On July 2, 2014, I walked into Santiago de Compostela, the Camino de Santiago, completing five hundred miles of pilgrimage with great jubilance and much pondering. The final leg of the walk seemed anticlimactic; I imagined being greeted by frantic cheers and excited faces as a month of walking ended. Yet it was a normal day in Santiago: a couple of hundred pilgrims finished their journey and others busied themselves with the work of that day. For many, it was an ordinary Wednesday that bore no significance or particular attraction. Yet for my companions and me, it the end of a trek across northern Spain, one that included physical and spiritual challenges and growth. As I sat in the grand basilica, I realized that the Camino de Santiago was, in many different ways, my life.
The Camino de Santiago
The beginning of the Camino, as with so many exciting adventures, commenced with great enthusiasm. After months of planning and scheming, we were finally on pilgrimage. My sister and a mutual friend had wrapped up their semester studying abroad and I had successfully completed another year of teaching high school. After a brief trip to visit the Marian apparition site at Lourdes, we started our Camino in Saint-Jean-Pied de Port, France.

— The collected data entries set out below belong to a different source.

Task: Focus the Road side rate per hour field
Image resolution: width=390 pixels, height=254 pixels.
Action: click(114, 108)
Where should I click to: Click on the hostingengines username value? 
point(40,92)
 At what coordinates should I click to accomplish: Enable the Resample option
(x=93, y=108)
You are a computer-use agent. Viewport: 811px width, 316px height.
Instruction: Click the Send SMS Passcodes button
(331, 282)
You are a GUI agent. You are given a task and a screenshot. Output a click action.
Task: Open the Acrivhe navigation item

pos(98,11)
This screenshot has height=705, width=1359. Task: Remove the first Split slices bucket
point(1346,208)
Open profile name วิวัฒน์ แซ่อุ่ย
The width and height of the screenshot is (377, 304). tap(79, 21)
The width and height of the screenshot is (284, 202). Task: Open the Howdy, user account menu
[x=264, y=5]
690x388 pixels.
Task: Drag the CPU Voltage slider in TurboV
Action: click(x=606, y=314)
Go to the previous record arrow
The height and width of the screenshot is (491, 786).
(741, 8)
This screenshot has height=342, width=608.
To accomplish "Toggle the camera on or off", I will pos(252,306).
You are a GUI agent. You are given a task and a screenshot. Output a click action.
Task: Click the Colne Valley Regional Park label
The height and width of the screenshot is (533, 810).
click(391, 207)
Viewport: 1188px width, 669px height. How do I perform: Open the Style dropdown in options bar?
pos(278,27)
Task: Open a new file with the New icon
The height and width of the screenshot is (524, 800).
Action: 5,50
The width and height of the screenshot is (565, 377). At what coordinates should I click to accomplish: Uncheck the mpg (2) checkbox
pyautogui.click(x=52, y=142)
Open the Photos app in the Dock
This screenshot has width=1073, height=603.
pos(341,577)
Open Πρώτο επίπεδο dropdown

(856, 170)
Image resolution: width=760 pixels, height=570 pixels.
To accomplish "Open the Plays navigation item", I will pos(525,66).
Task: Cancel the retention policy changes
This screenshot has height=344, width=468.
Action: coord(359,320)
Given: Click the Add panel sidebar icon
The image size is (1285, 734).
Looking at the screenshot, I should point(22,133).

While there are innumerable starting points for the Camino, this is considered one of the “traditional” beginnings.
Eager for the pilgrimage, the first day of walking was one of continual wonder. Everywhere I looked provided visions of beauty. Our trek through the Pyrenees Mountains caused us to draw near to the clouds and see from France into Spain. Paved roads were replaced with trails near fields of cattle, random hillside shrines to the Blessed Mother, and a steep descent into a minute village. The walk was tiring, yet we were thrilled to be on one of the oldest Christian pilgrimages in the world.
As with life, the start of an adventure is exhilarating. Even when you know difficulties will come up, you imagine they will be tackled with the same fervor you have initially. So often we choose paths, thinking we know the outcome when in reality, there are numerous twists and turns along the way.
When the novelty wears off
Come to me, all who labor and are heavy laden, and I will give you rest. Take my yoke upon you, and learn from me; for I am gentle and lowly in heart, and you will find rest for your souls. For my yoke is easy, and my burden is light. (Matthew 11:30)
I don’t remember which day it was, but one day I woke up and I did not want to walk. Previously, I simply wanted more sleep or a room without snoring or my blisters to disappear or a lighter backpack. But this day, I did not want to spend the day walking. I wanted pizza and a movie in a place where I wasn’t simply a guest for a few hours. The idealistic vision I had of a lovely five hundred mile romp through Spain was quickly eroding.
After I unwillingly got ready for the day, I found I soon enjoyed the rhythm of the daily walk. Some days, however, the blisters on my feet were so painful that standing in one place was nearly unbearable. Pausing for a break seemed more torturous to my throbbing feet than walking the whole day, because re-starting meant moving through the initial pain again. Taking my shoes off before the end of the day meant squeezing my swollen feet another time into too-tight shoes that would ordinarily fit well.
This was perhaps the most memorable lesson that I took from the Camino for my life. Even the most beautiful adventures of life can develop a bit of monotony or involve struggles that make you want to quit. In my ordinary life, it isn’t blisters or five hundred miles of walking or shoes that are too tight. Instead, my barriers are laziness when it comes to prayer, the incessant feeling that I ought to relax instead of being productive, and the wide-open world of Amazon or Netflix that convince me to buy more and watch more.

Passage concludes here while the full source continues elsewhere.